Invitrogen continued to cash in on changes instituted through 2006 into early this year as it reported a $40 million profit this week for the third quarter, compared to a loss of $129.8 million a year ago.
Revenues for the three months ended Sept. 30 rose 10.8 percent to $315 million from $284.2 million a year ago. Revenues for the company’s BioDiscovery division, which houses Invitrogen’s proteomics tools, climbed 10.5 percent to $220.4 million from $199.5 million one year ago.
Meantime, receipts from the company’s Cell Culture Systems business grew 11.7 percent to $94.6 million from $84.7 million a year ago.
For 2007, the story at Invitrogen has been about its turnaround from a challenging 2006 where efforts to integrate 15 acquisitions made over a three-and-a-half year period and implementing a new enterprise resource-planning system contributed to a loss of $191 million for the year and forced the company to make wholesales changes to its operations.
Last year’s third-quarter loss of $129.8 million loss compared to a $23.9 million profit during the prior-year period, and as a result, Wall Street openly questioned the abilities of Invitrogen’s Chairman and CEO Greg Lucier and his management team [See PM 11/02/06] to steer the company out of turbulent currents.
To reverse its fortunes, the company late last year took big steps that included management changes, a new sales commission structure, and a new compensation structure.
Investors have responded to the turnaround. In the past year, shares of Invitrogen stock have risen about 45 percent.
Amidst all the change, though, the BioDiscovery division was largely untouched, and Lucier a year ago said the company remained bullish about its proteomics-related business and acquisitions made to bolster that business.
This week, while much of the discussion during a conference call accompanying the release of its quarterly results was about the revitalization of the company’s Cell Culture Systems business, company officials also highlighted the continuing growth in its BioDiscovery segment.
Organically, the division grew 7 percent, driven both by molecular and cell biology products, company officials said, and aggregate growth occurred across all regions and products.
“Our molecular biology products continued attraction we have been making all year with strong growth in protein separation, RT enzymes, real-time PCR, and RNAi among others,” said David Hoffmeister, senior vice president and CFO of Invitrogen.
“We are particularly pleased with the revitalized growth we experienced in our molecular biology product areas, which is a result of new products, positive price realization, and more effective selling by the sales team,” Lucier added.
Speaking about the companywide turnaround effort and its impact on current operations, he added, “It may have taken us some time to optimize the performance of the system, but we now feel the operations are in line with the original vision we set forth a few years ago for this company.”
Integrating previous acquisitions together with the “critical structural upgrades” at the company “caused strain on the business last year, and we lost some footing in markets where we shouldn’t have,” according to Lucier. ”That said, any traction we lost last year has been gained back, and then some.”

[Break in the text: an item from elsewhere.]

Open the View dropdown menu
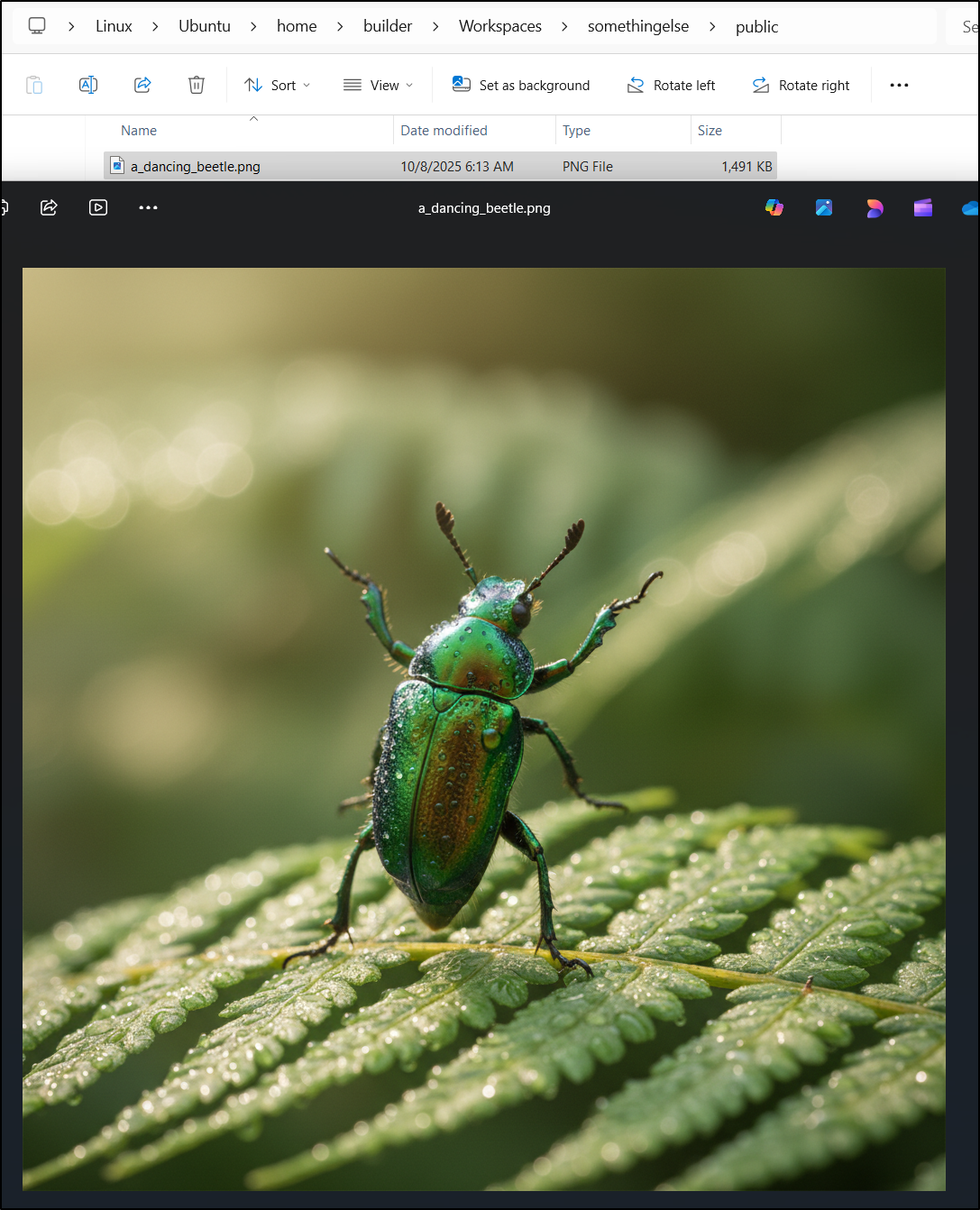 click(x=379, y=85)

“Although we have not acted on many opportunities in the last 18 months, our current pipeline is very promising.”
On the mergers and acquisitions front, Lucier continued to hint that Invitrogen will be mindful of opportunities, saying “acquisition will always be part of our strategy. … We remain focused on finding those unique companies that have a highly dependable market position, unique technologies, and a situation that could create great synergies when combined with our company. Although we have not acted on many opportunities in the last 18 months, our current pipeline is very promising.”
Lucier declined to elaborate but said, “We are interested right now and that will indicate where we are going to be investing in acquisitions.” With its new ERP system in place, he said, the problems the company experienced in the past integrating acquisitions are no longer applicable.

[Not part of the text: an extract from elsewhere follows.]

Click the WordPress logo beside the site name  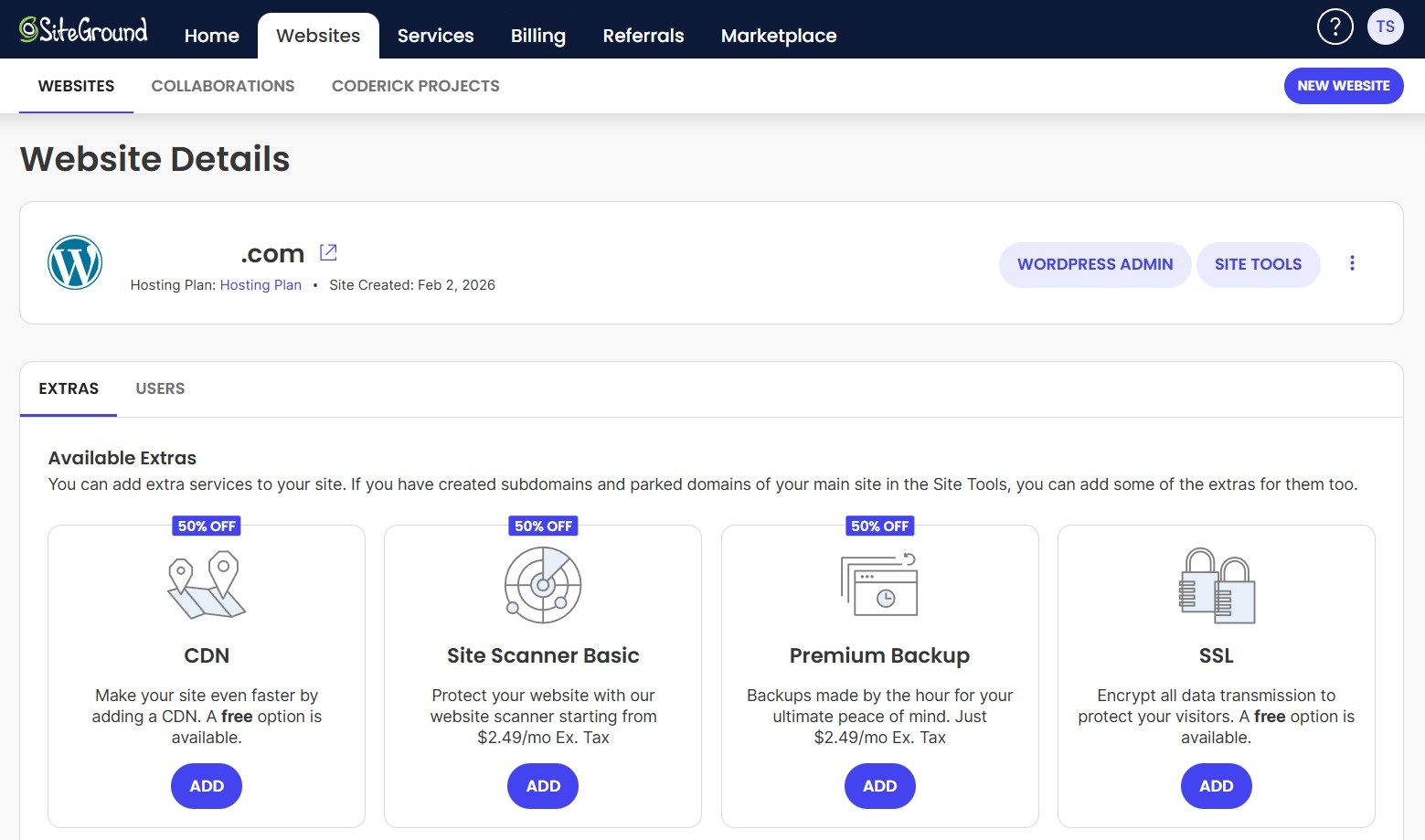pos(75,262)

For the quarter, Invitrogen spent $28.6 million in R&D, $24.1 million of that in BioDiscovery. As of Sept. 30, the company had $648.5 million in cash and investments.
Companywide, revenue during the quarter grew 9 percent in the Americas, 14 percent in Europe, and 9 percent in Asia Pacific. Recently the company made commercially available the protein standard mixture it developed in conjunction with the Human Proteome Organization as part of HUPO’s standardization efforts [See PM 10/11/07].
In August, the company’s board authorized a buyback of $500 million in shares, and during the third quarter the company repurchased $35 million worth of stock and promised to continue repurchasing shares on an ongoing basis, Hoffmeister said.
During the fires that struck Southern California recently, Invitrogen was forced to shut down most of its operations at its Carlsbad headquarters for part of last week. However, it continued to ship products and by late last week, the company was fully operational.
Lucier said this week that it is too early to assess the impact the fires had on the company’s business, but said he believes it to be “manageable.”